## Instruction
In the talk abstract below, what convergence rate does the Newton-based stochastic approximation algorithm reach in the ideal infinite-data setting?

Francis Bach (INRIA-ENS)

Apprentissage à grande échelle: au-delà du gradient stochastique

vendredi 8 novembre 2013, 11h00 - 12h00

Salle de réunion, espace Turing

Many machine learning and signal processing problems are traditionally cast
as convex optimization problems. A common difficulty in solving these
problems is the size of the data, where there are many observations (« large
n ») and each of these is large (« large p »). In this setting, online
algorithms such as stochastic gradient descent which pass over the data
only once, are usually preferred over batch algorithms, which require
multiple passes over the data. Given n observations/iterations, the optimal
convergence rates of these algorithms are O(1/\sqrt{n}) for general convex
functions and reaches O(1/n) for strongly-convex functions. In this talk, I
will show how the smoothness of loss functions may be used to design novel
algorithms with improved behavior, both in theory and practice: in the
ideal infinite-data setting, an efficient novel Newton-based stochastic
approximation algorithm leads to a convergence rate of O(1/n) without
strong convexity assumptions, while in the practical finite-data setting,
an appropriate combination of batch and online algorithms leads to
unexpected behaviors, such as a linear convergence rate for strongly convex
problems, with an iteration cost similar to stochastic gradient descent.
(joint work with Nicolas Le Roux, Eric Moulines and Mark Schmidt)

## Entries
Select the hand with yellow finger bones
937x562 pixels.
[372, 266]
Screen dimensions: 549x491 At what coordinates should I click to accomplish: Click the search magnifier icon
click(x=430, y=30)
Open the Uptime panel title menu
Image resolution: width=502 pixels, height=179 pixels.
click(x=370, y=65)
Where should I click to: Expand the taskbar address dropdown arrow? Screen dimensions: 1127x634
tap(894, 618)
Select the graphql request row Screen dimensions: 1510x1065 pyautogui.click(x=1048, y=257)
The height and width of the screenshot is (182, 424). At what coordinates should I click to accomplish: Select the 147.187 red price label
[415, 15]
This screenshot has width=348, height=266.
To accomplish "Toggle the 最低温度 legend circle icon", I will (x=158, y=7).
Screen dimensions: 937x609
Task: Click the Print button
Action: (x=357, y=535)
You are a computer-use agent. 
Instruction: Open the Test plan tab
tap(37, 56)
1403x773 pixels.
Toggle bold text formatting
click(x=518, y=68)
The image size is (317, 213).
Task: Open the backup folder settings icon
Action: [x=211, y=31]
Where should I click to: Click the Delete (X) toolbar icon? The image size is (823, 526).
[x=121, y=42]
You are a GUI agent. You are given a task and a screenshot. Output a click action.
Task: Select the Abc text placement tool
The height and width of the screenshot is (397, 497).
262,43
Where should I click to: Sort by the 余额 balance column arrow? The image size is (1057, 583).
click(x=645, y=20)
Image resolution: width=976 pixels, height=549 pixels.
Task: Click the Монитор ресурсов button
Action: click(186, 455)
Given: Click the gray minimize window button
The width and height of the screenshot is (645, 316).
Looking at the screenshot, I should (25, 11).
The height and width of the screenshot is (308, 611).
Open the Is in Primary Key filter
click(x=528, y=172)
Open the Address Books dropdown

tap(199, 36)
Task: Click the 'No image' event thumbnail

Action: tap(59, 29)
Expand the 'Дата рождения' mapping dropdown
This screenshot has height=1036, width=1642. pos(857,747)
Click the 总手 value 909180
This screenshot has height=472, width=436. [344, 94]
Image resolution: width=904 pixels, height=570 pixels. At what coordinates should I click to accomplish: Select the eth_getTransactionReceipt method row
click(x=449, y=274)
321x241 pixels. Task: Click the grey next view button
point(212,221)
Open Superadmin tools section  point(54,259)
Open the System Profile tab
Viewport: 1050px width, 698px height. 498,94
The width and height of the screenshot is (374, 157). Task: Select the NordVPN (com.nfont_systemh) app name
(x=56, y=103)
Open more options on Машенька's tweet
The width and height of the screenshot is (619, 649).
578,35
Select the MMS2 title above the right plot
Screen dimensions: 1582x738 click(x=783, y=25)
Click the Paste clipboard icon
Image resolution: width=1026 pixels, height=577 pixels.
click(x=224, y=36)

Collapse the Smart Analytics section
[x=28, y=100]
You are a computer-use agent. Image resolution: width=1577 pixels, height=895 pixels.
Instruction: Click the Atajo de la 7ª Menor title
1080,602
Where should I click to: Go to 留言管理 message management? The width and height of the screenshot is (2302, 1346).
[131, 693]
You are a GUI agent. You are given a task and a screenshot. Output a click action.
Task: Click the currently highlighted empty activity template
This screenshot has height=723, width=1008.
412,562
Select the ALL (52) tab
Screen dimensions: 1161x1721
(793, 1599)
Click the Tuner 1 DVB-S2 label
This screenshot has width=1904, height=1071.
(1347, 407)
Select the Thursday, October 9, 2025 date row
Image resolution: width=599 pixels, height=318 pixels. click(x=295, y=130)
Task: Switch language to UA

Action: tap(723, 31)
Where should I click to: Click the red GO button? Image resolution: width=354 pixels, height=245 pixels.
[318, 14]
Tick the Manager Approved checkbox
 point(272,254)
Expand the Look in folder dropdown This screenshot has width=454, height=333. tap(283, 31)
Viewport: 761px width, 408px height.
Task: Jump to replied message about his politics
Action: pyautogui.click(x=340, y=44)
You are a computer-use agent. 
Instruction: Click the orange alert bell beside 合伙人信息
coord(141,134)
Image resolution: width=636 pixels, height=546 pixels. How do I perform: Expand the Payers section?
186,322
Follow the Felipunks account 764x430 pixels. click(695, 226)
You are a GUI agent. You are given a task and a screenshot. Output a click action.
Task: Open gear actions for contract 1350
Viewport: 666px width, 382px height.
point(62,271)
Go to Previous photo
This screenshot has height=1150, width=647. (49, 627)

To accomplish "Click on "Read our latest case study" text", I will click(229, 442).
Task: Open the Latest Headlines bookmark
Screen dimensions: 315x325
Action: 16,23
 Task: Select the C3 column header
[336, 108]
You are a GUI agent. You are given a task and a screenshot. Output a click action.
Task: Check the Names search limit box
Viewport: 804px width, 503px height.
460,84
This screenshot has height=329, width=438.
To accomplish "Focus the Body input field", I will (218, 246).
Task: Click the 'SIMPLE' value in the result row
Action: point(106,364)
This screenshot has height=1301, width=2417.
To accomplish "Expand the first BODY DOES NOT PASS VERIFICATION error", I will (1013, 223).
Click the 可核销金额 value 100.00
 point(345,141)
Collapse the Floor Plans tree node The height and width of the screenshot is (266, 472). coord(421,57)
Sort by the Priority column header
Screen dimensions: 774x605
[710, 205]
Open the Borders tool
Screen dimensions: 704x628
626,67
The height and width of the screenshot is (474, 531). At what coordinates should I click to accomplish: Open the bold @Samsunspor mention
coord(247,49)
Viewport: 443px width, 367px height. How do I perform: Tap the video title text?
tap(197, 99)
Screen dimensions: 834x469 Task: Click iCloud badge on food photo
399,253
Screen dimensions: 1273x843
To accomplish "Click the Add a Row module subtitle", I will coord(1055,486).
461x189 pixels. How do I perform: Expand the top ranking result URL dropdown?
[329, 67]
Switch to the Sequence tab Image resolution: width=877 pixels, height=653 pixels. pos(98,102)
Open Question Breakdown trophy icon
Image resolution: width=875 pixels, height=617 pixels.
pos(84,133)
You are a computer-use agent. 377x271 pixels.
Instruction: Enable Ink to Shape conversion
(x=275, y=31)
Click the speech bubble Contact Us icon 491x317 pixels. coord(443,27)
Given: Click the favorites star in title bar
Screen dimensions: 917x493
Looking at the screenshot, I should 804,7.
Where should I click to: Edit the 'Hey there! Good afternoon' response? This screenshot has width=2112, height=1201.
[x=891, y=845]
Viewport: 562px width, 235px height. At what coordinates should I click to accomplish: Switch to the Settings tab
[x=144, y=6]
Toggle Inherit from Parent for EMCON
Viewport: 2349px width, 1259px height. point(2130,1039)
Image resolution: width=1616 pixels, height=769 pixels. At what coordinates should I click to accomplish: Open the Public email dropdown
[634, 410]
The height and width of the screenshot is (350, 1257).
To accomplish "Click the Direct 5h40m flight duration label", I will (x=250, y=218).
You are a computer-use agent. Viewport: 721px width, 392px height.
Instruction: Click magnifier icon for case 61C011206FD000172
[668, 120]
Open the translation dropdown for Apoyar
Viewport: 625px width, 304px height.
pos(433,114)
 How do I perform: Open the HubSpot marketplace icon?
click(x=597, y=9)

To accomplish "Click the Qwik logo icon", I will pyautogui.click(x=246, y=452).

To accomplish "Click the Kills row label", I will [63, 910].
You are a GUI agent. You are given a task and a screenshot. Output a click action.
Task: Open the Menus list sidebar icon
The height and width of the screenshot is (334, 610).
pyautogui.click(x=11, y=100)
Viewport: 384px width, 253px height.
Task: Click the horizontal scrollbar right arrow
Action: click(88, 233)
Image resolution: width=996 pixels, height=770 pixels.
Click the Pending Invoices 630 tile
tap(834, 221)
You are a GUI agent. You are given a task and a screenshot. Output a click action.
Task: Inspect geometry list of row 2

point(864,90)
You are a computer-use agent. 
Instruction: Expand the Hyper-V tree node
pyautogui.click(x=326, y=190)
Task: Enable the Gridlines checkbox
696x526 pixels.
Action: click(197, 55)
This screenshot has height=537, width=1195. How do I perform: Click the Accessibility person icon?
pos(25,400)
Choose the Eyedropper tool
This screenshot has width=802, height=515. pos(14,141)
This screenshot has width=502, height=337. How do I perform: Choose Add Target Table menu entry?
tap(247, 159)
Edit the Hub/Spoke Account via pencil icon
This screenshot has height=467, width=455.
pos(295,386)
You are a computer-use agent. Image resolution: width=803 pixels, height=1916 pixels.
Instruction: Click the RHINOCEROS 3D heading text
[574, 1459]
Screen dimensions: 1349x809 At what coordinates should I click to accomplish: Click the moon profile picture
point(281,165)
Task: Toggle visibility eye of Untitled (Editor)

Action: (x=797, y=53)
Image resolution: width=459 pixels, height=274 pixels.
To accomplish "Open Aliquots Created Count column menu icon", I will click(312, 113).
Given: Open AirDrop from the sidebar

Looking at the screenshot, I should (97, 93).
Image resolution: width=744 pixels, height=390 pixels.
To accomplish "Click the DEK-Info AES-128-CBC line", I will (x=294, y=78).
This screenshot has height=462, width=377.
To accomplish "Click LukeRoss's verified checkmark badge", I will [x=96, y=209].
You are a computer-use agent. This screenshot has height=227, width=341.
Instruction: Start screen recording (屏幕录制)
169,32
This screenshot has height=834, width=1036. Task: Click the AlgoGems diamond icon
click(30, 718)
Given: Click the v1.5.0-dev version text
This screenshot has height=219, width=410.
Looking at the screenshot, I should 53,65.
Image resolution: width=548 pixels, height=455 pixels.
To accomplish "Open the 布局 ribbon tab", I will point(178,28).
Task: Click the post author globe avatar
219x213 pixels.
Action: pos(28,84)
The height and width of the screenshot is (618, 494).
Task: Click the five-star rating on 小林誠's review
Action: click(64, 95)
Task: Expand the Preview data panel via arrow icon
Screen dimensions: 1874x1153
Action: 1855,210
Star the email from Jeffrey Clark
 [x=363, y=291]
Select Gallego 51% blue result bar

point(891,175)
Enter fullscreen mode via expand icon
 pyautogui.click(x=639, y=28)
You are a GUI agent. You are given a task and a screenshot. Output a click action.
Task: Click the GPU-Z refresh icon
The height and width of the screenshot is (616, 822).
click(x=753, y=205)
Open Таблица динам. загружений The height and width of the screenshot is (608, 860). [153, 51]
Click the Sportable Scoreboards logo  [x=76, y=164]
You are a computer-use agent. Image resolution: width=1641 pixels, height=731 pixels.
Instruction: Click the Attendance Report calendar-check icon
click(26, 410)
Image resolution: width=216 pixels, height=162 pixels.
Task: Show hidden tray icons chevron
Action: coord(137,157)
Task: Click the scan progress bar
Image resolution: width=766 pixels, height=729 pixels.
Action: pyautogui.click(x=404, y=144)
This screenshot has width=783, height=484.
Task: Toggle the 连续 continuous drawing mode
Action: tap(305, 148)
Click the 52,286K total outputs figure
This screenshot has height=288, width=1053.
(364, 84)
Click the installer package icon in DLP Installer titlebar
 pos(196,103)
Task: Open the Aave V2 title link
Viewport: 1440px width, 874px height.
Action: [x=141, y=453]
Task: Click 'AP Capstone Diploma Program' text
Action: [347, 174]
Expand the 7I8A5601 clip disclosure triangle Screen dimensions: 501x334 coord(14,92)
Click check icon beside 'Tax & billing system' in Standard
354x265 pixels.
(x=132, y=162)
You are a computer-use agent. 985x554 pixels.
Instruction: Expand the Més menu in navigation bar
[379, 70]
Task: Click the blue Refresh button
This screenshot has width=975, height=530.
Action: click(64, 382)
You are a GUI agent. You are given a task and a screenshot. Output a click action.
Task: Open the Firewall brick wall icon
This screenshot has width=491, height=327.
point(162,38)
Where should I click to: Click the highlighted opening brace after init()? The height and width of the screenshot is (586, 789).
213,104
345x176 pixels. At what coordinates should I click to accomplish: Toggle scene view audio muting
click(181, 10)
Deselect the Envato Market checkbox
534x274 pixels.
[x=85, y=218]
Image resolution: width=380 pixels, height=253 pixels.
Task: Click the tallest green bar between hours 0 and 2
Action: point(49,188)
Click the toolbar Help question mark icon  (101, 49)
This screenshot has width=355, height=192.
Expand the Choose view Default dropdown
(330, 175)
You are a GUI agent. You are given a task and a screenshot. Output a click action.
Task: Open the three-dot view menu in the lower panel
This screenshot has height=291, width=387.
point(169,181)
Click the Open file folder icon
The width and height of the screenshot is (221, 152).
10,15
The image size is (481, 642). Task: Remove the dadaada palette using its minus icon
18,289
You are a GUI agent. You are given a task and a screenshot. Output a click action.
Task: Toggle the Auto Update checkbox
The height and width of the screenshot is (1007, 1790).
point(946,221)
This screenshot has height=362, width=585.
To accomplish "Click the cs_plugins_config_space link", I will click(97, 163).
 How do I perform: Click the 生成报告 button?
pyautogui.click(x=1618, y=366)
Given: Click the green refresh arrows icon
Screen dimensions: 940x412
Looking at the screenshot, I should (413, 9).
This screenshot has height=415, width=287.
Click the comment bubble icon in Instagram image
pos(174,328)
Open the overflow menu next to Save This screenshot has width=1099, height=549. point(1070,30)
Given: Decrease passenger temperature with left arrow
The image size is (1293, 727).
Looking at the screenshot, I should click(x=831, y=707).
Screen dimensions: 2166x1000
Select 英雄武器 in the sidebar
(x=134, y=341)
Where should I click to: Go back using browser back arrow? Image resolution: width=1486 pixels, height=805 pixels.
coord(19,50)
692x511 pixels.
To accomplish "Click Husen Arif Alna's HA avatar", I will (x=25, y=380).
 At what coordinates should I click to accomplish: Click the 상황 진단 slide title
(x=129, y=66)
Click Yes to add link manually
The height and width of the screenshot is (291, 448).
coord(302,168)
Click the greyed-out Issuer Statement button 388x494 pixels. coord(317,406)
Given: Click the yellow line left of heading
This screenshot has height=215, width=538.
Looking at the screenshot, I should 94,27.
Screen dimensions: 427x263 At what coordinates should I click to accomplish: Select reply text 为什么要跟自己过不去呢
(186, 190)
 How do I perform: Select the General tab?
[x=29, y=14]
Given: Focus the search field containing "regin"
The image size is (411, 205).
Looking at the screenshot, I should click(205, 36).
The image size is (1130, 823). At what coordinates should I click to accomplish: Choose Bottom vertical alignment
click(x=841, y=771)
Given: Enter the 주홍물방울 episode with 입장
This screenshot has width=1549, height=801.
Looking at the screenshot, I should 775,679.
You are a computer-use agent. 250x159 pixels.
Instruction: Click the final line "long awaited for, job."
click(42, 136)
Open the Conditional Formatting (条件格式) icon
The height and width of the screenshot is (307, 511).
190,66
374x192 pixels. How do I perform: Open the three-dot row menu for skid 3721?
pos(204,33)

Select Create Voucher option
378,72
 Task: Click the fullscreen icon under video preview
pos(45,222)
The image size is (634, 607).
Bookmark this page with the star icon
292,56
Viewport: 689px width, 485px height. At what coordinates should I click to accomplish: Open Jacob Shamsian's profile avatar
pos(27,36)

## The solution
O(1/n), without strong convexity assumptions.